Two hours north of his home on the Tulalip Indian Reservation in Washington state, Les Parks was stopped at the U.S.-Canada border. A U.S. border guard eyed the bouquet of eagle feathers hanging from the truck’s rearview mirror, and Parks knew what was coming.
“What are those? Why do you have them? What were you doing in Canada, and why do you want to return to the U.S.?”
The questions came like bullets, Parks says, and grew harsher still when he gave them his Tulalip tribal identification card instead of his driver’s license or U.S. passport.
“We’re always up there visiting and trading back and forth,” says Parks, who often delivers crab and other shellfish to his relatives in Canada in exchange for salmon from the Fraser River. “Our tribal ID should suffice, but it’s been getting progressively worse. I’ve struggled through hours of paperwork and questioning.”

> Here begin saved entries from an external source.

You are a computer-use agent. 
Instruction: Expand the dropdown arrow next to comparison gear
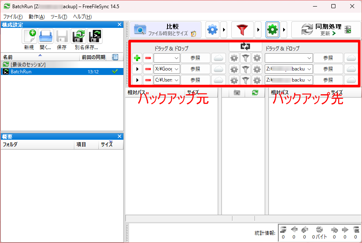(x=223, y=30)
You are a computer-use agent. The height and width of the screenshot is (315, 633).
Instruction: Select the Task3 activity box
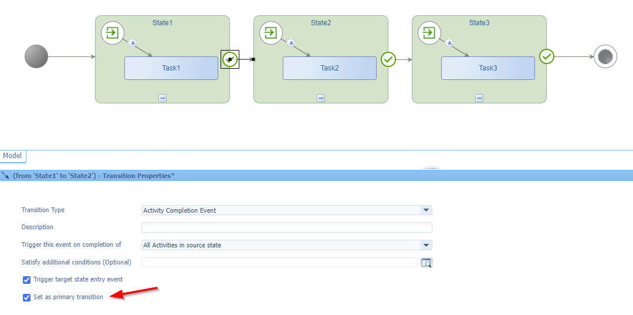point(488,68)
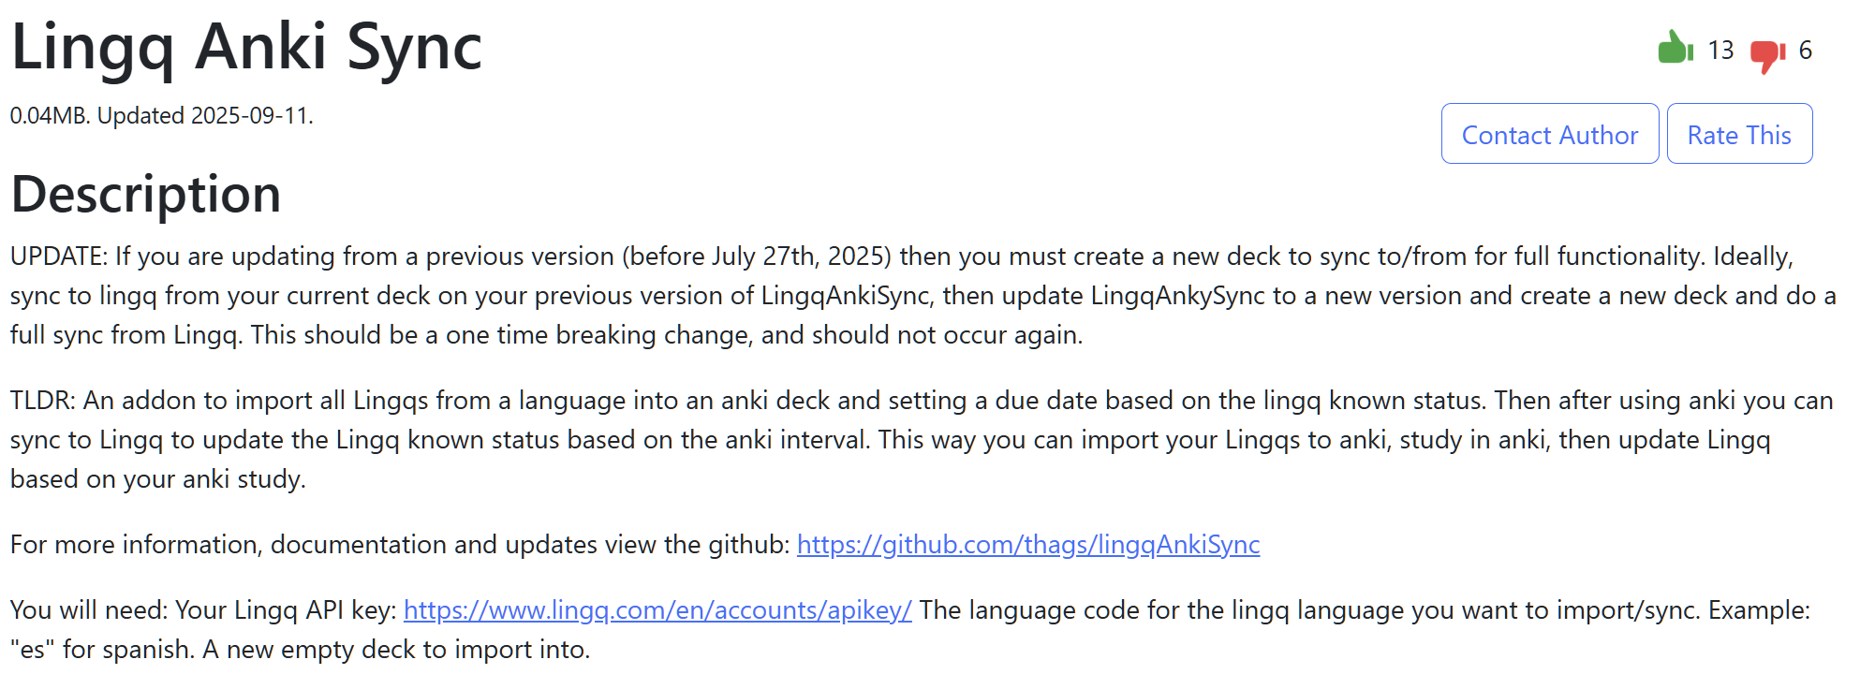
Task: Click the Lingq Anki Sync title
Action: [246, 47]
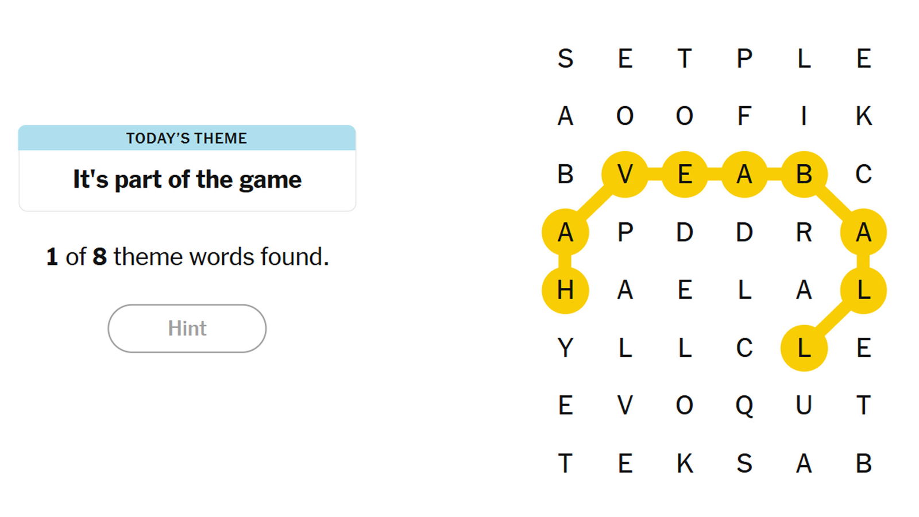Click the letter K in the bottom row

tap(685, 464)
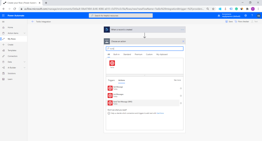Open the trigger card ellipsis menu
The width and height of the screenshot is (262, 141).
[182, 30]
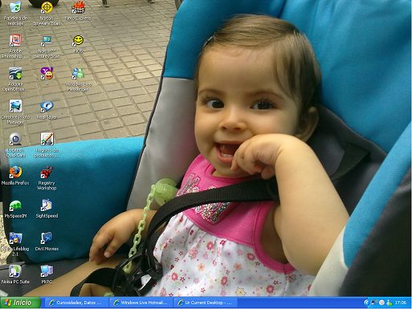Screen dimensions: 412x309
Task: Click the Mozilla Firefox shortcut
Action: (15, 176)
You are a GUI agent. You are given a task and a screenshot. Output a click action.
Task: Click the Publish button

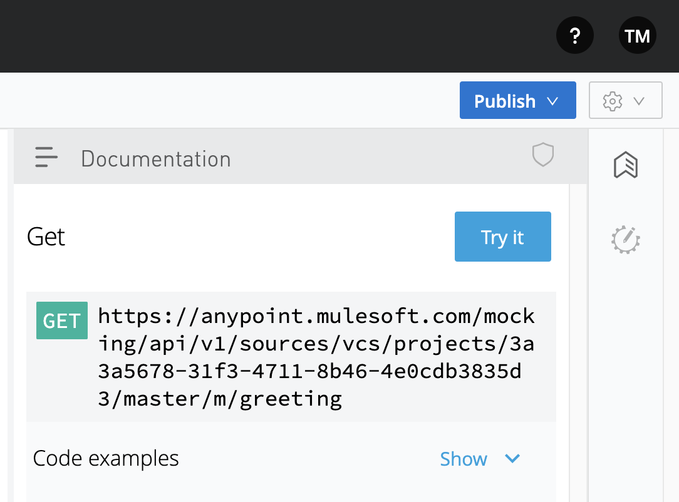coord(504,101)
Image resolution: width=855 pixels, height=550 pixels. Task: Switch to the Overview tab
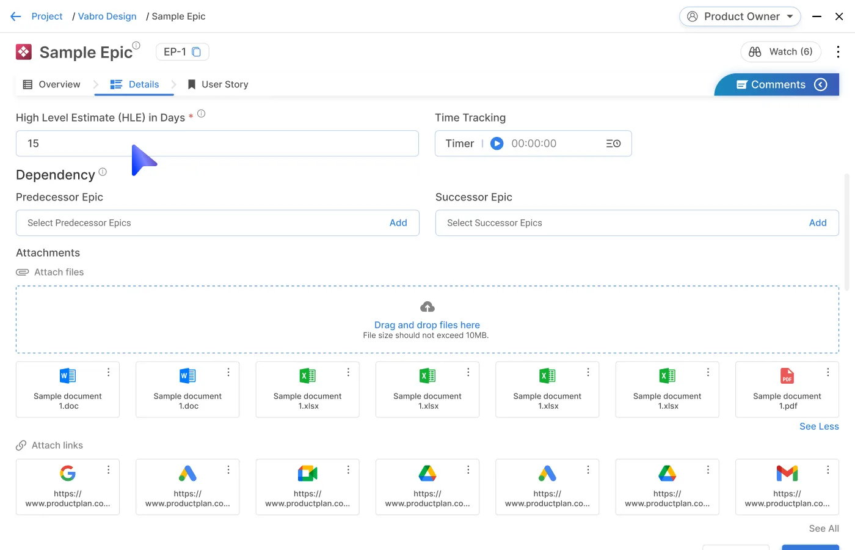[52, 84]
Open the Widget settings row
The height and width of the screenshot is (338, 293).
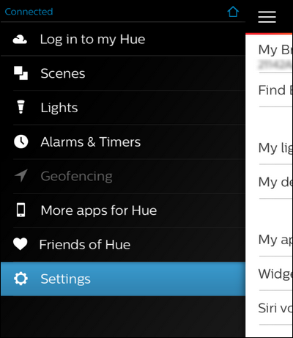tap(275, 273)
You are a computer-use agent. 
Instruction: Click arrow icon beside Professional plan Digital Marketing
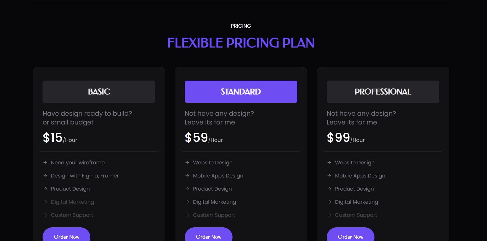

Cultural and ancestral ties are strong between many U.S. and Canadian tribes. “Our spiritual practices are closely tied to our relatives across the border,” says Jewell James of the Lummi Nation, just south of the U.S.-Canada line in Washington. “We’ve always hoped the U.S. and Canada would continue to recognize that we have the inherent right to cross the border and be with our relatives.”

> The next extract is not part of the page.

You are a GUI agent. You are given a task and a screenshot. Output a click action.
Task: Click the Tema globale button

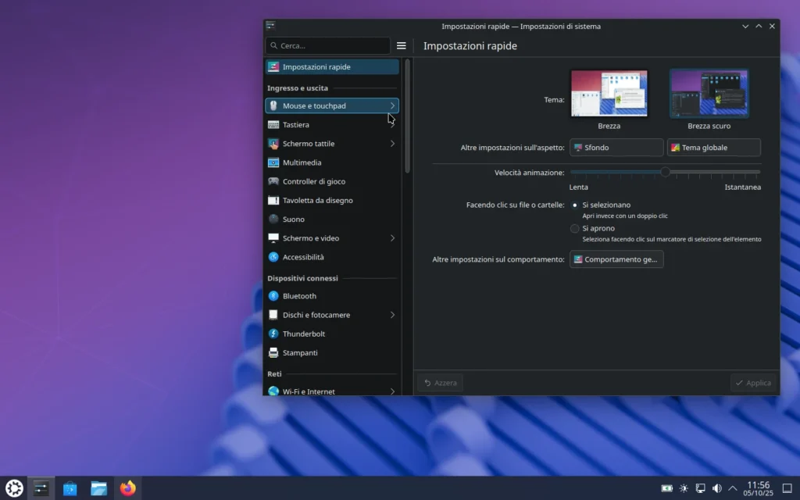[713, 147]
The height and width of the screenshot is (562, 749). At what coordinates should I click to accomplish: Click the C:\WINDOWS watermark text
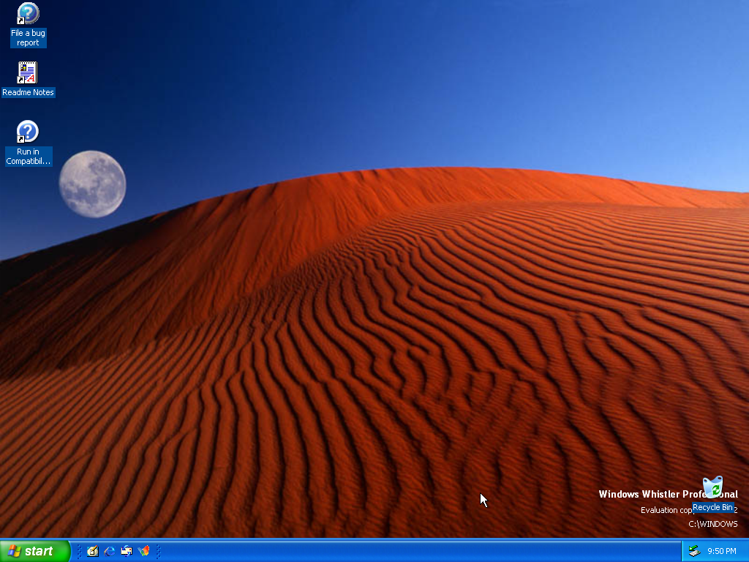point(712,524)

Statistics are hard to come by, but the National Congress of American Indians, a Washington, D.C.-based advocacy organization, says it receives frequent complaints of problems at the border.
And beginning June 1, crossing the border could become even more difficult. Travelers trying to return to the U.S. from Canada or Mexico will be required to present either a passport or a driver’s license enhanced with an identification chip.
That’s likely to be a problem for Indians in the Pacific Northwest who prefer to use their tribal ID cards. Like Parks, many Indians see their tribal documents as a sign of their status as members of sovereign Indian nations. The new requirement, part of the Western Hemisphere Travel Initiative, will affect Indians throughout the country, but it’s likely to hit particularly hard up here, because of the close ties between Northwestern tribes and tribes in British Columbia.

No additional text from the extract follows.